Wergild among northwest coast Indians Piddocke, Stuart Michael

Abstract

The problem that this thesis begins with is: Why did the Kwakiutl and Nootka not have feud-indemnities, whereas the other nations of the Northwest Coast had them? The method chosen is that of proposing a hypothesis and then seeing if the data bear it out. The first chapter of this thesis puts forward the hypothesis in question: that the Kwakiutl and Nootka did not have feud-indemnities because they had instead a high degree of individual geographic, inter-group mobility; such that if a person were not getting along in the group he lived with, he would simply depart to another group before disagreements and resultant tension burst out into open violence and so began a feud. Feud-indemnities, so the hypothesis suggests, act as an honourable way of ending or avoiding a feud, and so render it, by reducing its chances of disrupting the society, a more efficient method of legal enforcement. But unless feuding is relatively frequent there will be no need for the social group to adopt feud-indemnities in order to survive. High individual geographic mobility among the Kwakiutl and Nootka, so runs the hypothesis, reduced feuding and removed the necessity for feud-indemnities; therefore feud-indemnities did not arise among these tribes.

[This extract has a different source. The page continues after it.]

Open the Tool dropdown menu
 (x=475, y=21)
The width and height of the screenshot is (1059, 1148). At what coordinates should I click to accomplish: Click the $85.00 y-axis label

And we should expect to find that the other groups which had feud-indemnities, were without high individual geographic mobility. The next six chapters describe the socio-political systems of the Nootka, the Kwakiutl, the Tlingit, Haida and Tsimshian, the Bella Coola and Coast Salish, the Chinook, and the northwestern Californians—confirming the hypothesis and so answering the question that began the enquiry. The Kwakiutl, Nootka, Bella Coola, and Upper Stalo (a Coast Salish group) had high individual geographic mobility and no feud-indemnities, while the rest of the Northwest Coast nations had feud-indemnities and low individual geographic, mobility.